--- Recorded data ---

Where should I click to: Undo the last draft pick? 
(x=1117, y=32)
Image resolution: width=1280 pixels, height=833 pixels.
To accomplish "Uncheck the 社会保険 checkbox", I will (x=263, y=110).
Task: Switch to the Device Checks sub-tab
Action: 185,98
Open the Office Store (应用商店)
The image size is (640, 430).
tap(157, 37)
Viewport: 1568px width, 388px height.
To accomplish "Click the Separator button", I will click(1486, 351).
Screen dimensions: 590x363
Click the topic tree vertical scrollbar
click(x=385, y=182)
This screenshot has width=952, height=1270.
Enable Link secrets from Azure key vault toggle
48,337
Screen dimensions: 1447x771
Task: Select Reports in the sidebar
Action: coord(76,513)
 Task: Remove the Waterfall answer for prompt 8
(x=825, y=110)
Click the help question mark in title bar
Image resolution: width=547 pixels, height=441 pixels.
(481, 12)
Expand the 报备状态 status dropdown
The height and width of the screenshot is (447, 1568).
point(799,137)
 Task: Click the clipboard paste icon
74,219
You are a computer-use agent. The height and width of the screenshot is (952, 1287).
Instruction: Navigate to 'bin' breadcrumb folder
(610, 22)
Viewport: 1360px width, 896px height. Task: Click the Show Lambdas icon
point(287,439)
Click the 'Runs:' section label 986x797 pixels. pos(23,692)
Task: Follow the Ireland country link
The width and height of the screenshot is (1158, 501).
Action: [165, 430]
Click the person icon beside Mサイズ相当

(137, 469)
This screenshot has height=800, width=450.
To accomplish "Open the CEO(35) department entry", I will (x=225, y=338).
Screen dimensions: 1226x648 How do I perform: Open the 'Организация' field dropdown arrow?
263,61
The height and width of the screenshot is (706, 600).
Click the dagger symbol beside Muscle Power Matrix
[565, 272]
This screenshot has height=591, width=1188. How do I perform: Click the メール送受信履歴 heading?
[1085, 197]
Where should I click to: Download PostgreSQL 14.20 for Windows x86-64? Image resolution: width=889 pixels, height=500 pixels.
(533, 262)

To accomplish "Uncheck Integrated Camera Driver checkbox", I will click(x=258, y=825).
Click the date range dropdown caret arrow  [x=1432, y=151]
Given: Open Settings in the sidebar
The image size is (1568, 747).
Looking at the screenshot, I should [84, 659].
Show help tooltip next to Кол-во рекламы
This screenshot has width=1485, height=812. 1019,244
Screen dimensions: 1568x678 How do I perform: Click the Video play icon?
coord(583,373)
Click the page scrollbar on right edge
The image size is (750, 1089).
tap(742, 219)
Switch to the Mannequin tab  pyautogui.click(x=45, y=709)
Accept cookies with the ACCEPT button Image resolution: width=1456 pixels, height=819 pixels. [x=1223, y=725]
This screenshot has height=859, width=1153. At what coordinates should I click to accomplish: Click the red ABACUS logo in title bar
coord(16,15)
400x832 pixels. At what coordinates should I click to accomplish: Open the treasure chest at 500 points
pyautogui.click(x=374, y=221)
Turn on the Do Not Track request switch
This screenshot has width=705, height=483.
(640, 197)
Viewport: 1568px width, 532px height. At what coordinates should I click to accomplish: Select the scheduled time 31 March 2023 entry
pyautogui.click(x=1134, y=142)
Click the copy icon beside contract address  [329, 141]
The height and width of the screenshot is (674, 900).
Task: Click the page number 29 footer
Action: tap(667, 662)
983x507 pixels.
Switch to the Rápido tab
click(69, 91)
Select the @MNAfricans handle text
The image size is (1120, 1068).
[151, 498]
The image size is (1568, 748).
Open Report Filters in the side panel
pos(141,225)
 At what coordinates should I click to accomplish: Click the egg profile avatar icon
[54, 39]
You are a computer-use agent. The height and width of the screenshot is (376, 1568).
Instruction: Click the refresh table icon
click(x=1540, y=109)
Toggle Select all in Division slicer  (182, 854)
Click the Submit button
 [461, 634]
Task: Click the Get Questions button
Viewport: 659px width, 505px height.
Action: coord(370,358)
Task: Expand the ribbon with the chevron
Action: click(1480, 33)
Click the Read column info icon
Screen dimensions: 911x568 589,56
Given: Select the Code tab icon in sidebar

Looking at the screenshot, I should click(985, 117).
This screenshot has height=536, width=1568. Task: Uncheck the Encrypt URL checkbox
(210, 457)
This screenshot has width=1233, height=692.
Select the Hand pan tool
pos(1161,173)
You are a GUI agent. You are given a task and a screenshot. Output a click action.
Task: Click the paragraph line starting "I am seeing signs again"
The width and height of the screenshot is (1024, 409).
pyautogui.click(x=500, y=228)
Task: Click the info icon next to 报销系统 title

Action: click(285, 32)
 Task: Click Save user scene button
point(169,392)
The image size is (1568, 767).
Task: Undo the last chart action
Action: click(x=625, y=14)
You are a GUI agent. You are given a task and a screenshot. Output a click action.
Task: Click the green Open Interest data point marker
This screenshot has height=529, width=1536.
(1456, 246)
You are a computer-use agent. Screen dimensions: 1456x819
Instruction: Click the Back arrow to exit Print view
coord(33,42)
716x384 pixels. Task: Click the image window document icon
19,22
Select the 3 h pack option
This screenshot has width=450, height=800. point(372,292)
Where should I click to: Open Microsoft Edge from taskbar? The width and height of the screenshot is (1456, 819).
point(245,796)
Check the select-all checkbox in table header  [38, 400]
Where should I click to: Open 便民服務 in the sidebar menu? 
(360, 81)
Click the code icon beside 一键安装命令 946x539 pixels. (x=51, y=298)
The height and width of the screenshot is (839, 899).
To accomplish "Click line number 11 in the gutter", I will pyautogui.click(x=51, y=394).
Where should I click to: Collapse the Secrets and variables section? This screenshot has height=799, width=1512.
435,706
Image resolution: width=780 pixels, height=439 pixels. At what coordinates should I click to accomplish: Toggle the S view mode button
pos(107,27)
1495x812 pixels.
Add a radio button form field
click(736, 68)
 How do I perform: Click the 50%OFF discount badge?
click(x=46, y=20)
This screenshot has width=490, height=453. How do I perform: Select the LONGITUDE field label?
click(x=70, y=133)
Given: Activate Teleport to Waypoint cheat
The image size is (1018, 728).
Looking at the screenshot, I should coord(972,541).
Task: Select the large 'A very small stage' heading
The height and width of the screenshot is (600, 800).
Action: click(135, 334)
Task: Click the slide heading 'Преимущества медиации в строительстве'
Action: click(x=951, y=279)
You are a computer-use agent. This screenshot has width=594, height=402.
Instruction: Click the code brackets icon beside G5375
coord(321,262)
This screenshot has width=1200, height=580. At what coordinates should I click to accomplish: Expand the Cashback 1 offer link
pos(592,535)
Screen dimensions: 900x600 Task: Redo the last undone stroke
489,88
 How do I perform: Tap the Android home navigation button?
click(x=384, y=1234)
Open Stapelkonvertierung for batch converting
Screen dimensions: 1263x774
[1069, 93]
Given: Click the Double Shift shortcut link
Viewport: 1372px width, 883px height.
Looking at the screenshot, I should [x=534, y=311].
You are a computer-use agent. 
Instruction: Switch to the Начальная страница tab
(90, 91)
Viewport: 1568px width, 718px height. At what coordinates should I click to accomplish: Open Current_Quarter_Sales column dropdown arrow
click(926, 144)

---

#### [Task brief]
Rename "Viewport" to "Display" everywhere in these lines, and keep everything else unchanged.

#### [Task answer]
Where should I click to: Undo the last draft pick? 
(x=1117, y=32)
Image resolution: width=1280 pixels, height=833 pixels.
To accomplish "Uncheck the 社会保険 checkbox", I will (x=263, y=110).
Task: Switch to the Device Checks sub-tab
Action: 185,98
Open the Office Store (应用商店)
The image size is (640, 430).
tap(157, 37)
Display: 1568px width, 388px height.
To accomplish "Click the Separator button", I will click(1486, 351).
Screen dimensions: 590x363
Click the topic tree vertical scrollbar
click(x=385, y=182)
This screenshot has width=952, height=1270.
Enable Link secrets from Azure key vault toggle
48,337
Screen dimensions: 1447x771
Task: Select Reports in the sidebar
Action: coord(76,513)
 Task: Remove the Waterfall answer for prompt 8
(x=825, y=110)
Click the help question mark in title bar
Image resolution: width=547 pixels, height=441 pixels.
(481, 12)
Expand the 报备状态 status dropdown
The height and width of the screenshot is (447, 1568).
point(799,137)
 Task: Click the clipboard paste icon
74,219
You are a computer-use agent. The height and width of the screenshot is (952, 1287).
Instruction: Navigate to 'bin' breadcrumb folder
(610, 22)
Display: 1360px width, 896px height. Task: Click the Show Lambdas icon
point(287,439)
Click the 'Runs:' section label 986x797 pixels. pos(23,692)
Task: Follow the Ireland country link
The width and height of the screenshot is (1158, 501).
Action: [165, 430]
Click the person icon beside Mサイズ相当

(137, 469)
This screenshot has height=800, width=450.
To accomplish "Open the CEO(35) department entry", I will (x=225, y=338).
Screen dimensions: 1226x648 How do I perform: Open the 'Организация' field dropdown arrow?
263,61
The height and width of the screenshot is (706, 600).
Click the dagger symbol beside Muscle Power Matrix
[565, 272]
This screenshot has height=591, width=1188. How do I perform: Click the メール送受信履歴 heading?
[1085, 197]
Where should I click to: Download PostgreSQL 14.20 for Windows x86-64? Image resolution: width=889 pixels, height=500 pixels.
(533, 262)

To accomplish "Uncheck Integrated Camera Driver checkbox", I will click(x=258, y=825).
Click the date range dropdown caret arrow  [x=1432, y=151]
Given: Open Settings in the sidebar
The image size is (1568, 747).
Looking at the screenshot, I should [84, 659].
Show help tooltip next to Кол-во рекламы
This screenshot has width=1485, height=812. 1019,244
Screen dimensions: 1568x678 How do I perform: Click the Video play icon?
coord(583,373)
Click the page scrollbar on right edge
The image size is (750, 1089).
tap(742, 219)
Switch to the Mannequin tab  pyautogui.click(x=45, y=709)
Accept cookies with the ACCEPT button Image resolution: width=1456 pixels, height=819 pixels. [x=1223, y=725]
This screenshot has height=859, width=1153. At what coordinates should I click to accomplish: Click the red ABACUS logo in title bar
coord(16,15)
400x832 pixels. At what coordinates should I click to accomplish: Open the treasure chest at 500 points
pyautogui.click(x=374, y=221)
Turn on the Do Not Track request switch
This screenshot has width=705, height=483.
(640, 197)
Display: 1568px width, 532px height. At what coordinates should I click to accomplish: Select the scheduled time 31 March 2023 entry
pyautogui.click(x=1134, y=142)
Click the copy icon beside contract address  [329, 141]
The height and width of the screenshot is (674, 900).
Task: Click the page number 29 footer
Action: tap(667, 662)
983x507 pixels.
Switch to the Rápido tab
click(69, 91)
Select the @MNAfricans handle text
The image size is (1120, 1068).
[151, 498]
The image size is (1568, 748).
Open Report Filters in the side panel
pos(141,225)
 At what coordinates should I click to accomplish: Click the egg profile avatar icon
[54, 39]
You are a computer-use agent. The height and width of the screenshot is (376, 1568).
Instruction: Click the refresh table icon
click(x=1540, y=109)
Toggle Select all in Division slicer  (182, 854)
Click the Submit button
 [461, 634]
Task: Click the Get Questions button
Display: 659px width, 505px height.
Action: coord(370,358)
Task: Expand the ribbon with the chevron
Action: click(1480, 33)
Click the Read column info icon
Screen dimensions: 911x568 589,56
Given: Select the Code tab icon in sidebar

Looking at the screenshot, I should click(985, 117).
This screenshot has height=536, width=1568. Task: Uncheck the Encrypt URL checkbox
(210, 457)
This screenshot has width=1233, height=692.
Select the Hand pan tool
pos(1161,173)
You are a GUI agent. You are given a task and a screenshot. Output a click action.
Task: Click the paragraph line starting "I am seeing signs again"
The width and height of the screenshot is (1024, 409).
pyautogui.click(x=500, y=228)
Task: Click the info icon next to 报销系统 title

Action: click(285, 32)
 Task: Click Save user scene button
point(169,392)
The image size is (1568, 767).
Task: Undo the last chart action
Action: click(x=625, y=14)
You are a GUI agent. You are given a task and a screenshot. Output a click action.
Task: Click the green Open Interest data point marker
This screenshot has height=529, width=1536.
(1456, 246)
You are a computer-use agent. Screen dimensions: 1456x819
Instruction: Click the Back arrow to exit Print view
coord(33,42)
716x384 pixels. Task: Click the image window document icon
19,22
Select the 3 h pack option
This screenshot has width=450, height=800. point(372,292)
Where should I click to: Open Microsoft Edge from taskbar? The width and height of the screenshot is (1456, 819).
point(245,796)
Check the select-all checkbox in table header  [38, 400]
Where should I click to: Open 便民服務 in the sidebar menu? 
(360, 81)
Click the code icon beside 一键安装命令 946x539 pixels. (x=51, y=298)
The height and width of the screenshot is (839, 899).
To accomplish "Click line number 11 in the gutter", I will pyautogui.click(x=51, y=394).
Where should I click to: Collapse the Secrets and variables section? This screenshot has height=799, width=1512.
435,706
Image resolution: width=780 pixels, height=439 pixels. At what coordinates should I click to accomplish: Toggle the S view mode button
pos(107,27)
1495x812 pixels.
Add a radio button form field
click(736, 68)
 How do I perform: Click the 50%OFF discount badge?
click(x=46, y=20)
This screenshot has width=490, height=453. How do I perform: Select the LONGITUDE field label?
click(x=70, y=133)
Given: Activate Teleport to Waypoint cheat
The image size is (1018, 728).
Looking at the screenshot, I should coord(972,541).
Task: Select the large 'A very small stage' heading
The height and width of the screenshot is (600, 800).
Action: click(135, 334)
Task: Click the slide heading 'Преимущества медиации в строительстве'
Action: click(x=951, y=279)
You are a computer-use agent. This screenshot has width=594, height=402.
Instruction: Click the code brackets icon beside G5375
coord(321,262)
This screenshot has width=1200, height=580. At what coordinates should I click to accomplish: Expand the Cashback 1 offer link
pos(592,535)
Screen dimensions: 900x600 Task: Redo the last undone stroke
489,88
 How do I perform: Tap the Android home navigation button?
click(x=384, y=1234)
Open Stapelkonvertierung for batch converting
Screen dimensions: 1263x774
[1069, 93]
Given: Click the Double Shift shortcut link
Display: 1372px width, 883px height.
Looking at the screenshot, I should [x=534, y=311].
You are a computer-use agent. 
Instruction: Switch to the Начальная страница tab
(90, 91)
Display: 1568px width, 718px height. At what coordinates should I click to accomplish: Open Current_Quarter_Sales column dropdown arrow
click(926, 144)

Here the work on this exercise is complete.